The revised Paramount offer included a purchase price of US$31 per share in cash, a US$1 increase from its earlier bid, which valued the company at around US$108 billion.
Paramount has also offered a US$7 billion ($11.7b) regulatory termination fee should the deal fail to close on regulatory grounds, and agreed to cover the $2.8 billion breakup fee Warner Bros. Discovery would owe Netflix if it walked away from their agreement.
Crucially, the proposal also includes a commitment from Oracle founder Larry Ellison to contribute additional funding if needed to support solvency requirements from Paramount’s lending banks.
Ellison is the father of Paramount Skydance CEO David Ellison, a Hollywood producer, and largely financed his son’s takeover of Paramount and his subsequent bid for Warner Bros. Discovery.
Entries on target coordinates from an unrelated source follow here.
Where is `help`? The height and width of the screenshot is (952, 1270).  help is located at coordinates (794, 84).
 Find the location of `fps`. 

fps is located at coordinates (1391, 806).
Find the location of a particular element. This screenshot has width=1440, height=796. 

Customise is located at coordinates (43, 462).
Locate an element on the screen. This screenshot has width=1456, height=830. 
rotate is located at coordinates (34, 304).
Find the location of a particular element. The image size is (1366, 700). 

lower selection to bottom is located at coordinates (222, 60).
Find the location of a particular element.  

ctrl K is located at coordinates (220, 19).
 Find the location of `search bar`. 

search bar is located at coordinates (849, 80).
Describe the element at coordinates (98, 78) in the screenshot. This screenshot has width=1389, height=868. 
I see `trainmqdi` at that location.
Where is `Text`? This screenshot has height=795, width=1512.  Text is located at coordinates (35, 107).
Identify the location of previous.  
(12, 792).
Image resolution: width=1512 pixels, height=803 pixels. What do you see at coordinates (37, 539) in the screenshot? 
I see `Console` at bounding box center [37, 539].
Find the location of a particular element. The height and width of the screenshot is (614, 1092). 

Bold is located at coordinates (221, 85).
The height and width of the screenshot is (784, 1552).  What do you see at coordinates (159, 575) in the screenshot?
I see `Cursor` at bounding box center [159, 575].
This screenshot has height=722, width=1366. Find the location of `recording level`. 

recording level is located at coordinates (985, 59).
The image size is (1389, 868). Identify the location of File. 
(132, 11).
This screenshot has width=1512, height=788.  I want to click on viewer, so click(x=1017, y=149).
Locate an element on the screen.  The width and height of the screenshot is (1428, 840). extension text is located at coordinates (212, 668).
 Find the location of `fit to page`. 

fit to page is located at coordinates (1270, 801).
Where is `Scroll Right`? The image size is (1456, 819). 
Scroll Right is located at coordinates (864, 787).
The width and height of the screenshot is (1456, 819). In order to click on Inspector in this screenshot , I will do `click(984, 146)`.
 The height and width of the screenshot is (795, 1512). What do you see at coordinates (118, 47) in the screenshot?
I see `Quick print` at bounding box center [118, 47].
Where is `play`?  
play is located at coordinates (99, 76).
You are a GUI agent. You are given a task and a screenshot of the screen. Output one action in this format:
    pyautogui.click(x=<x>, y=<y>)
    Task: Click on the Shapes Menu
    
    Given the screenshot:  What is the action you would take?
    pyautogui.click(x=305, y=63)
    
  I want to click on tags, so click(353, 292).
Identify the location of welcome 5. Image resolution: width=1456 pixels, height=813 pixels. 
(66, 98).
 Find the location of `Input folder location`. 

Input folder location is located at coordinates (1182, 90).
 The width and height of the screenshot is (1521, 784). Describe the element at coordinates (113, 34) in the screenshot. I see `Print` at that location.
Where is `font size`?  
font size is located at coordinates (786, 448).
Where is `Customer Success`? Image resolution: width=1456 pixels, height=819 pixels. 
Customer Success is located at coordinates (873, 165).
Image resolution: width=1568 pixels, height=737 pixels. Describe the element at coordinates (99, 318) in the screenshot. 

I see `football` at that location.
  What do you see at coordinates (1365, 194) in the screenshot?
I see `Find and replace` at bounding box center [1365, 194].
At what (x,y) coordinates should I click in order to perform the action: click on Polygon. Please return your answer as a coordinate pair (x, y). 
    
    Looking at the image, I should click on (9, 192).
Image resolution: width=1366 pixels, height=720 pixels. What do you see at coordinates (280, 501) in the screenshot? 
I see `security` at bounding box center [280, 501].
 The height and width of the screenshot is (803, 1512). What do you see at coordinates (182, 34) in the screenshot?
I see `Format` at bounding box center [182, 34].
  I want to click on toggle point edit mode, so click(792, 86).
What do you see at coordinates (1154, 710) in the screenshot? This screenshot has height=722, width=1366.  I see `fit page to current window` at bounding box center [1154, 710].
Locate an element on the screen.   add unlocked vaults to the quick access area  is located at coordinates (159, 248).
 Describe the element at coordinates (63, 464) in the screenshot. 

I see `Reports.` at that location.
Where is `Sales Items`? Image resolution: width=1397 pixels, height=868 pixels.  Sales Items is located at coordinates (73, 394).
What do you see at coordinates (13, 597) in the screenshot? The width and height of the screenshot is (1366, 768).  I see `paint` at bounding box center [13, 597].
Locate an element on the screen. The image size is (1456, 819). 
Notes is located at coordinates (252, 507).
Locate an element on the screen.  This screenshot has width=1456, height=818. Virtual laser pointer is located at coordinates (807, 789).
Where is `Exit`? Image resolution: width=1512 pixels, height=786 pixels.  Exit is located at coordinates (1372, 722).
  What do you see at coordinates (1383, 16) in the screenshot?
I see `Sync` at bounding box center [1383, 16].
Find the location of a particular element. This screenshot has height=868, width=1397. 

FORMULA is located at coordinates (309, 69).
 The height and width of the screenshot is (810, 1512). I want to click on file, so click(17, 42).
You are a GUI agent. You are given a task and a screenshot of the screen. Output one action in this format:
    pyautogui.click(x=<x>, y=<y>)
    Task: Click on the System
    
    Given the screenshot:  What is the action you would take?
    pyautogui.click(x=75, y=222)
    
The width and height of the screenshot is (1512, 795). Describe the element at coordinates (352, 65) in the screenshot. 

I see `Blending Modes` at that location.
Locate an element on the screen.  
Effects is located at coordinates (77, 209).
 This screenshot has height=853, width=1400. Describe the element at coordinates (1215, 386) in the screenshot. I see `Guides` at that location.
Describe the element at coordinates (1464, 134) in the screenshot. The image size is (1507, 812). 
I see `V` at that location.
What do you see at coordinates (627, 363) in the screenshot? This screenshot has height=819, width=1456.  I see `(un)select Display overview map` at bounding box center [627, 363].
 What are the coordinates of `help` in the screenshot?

Larry Ellison is also a long-time ally of President Trump, and both Paramount and Netflix have sought to curry favour with the White House.
Creating headwinds for Netflix, Republican lawmakers came out against the company during the deal process, accusing it of promoting pro-trans content on its platform, something co-CEO Ted Sarandos strenuously denied.
Just hours before withdrawing from the bidding war, Sarandos was filmed entering the White House on Thursday for talks with officials although not the President, according to CNBC.
A victory by Paramount would see CNN – often the target of Trump’s threats and criticism – pass to Ellison family control, amid criticism that their takeover of Paramount-owned CBS brought personnel changes more to the White House’s liking.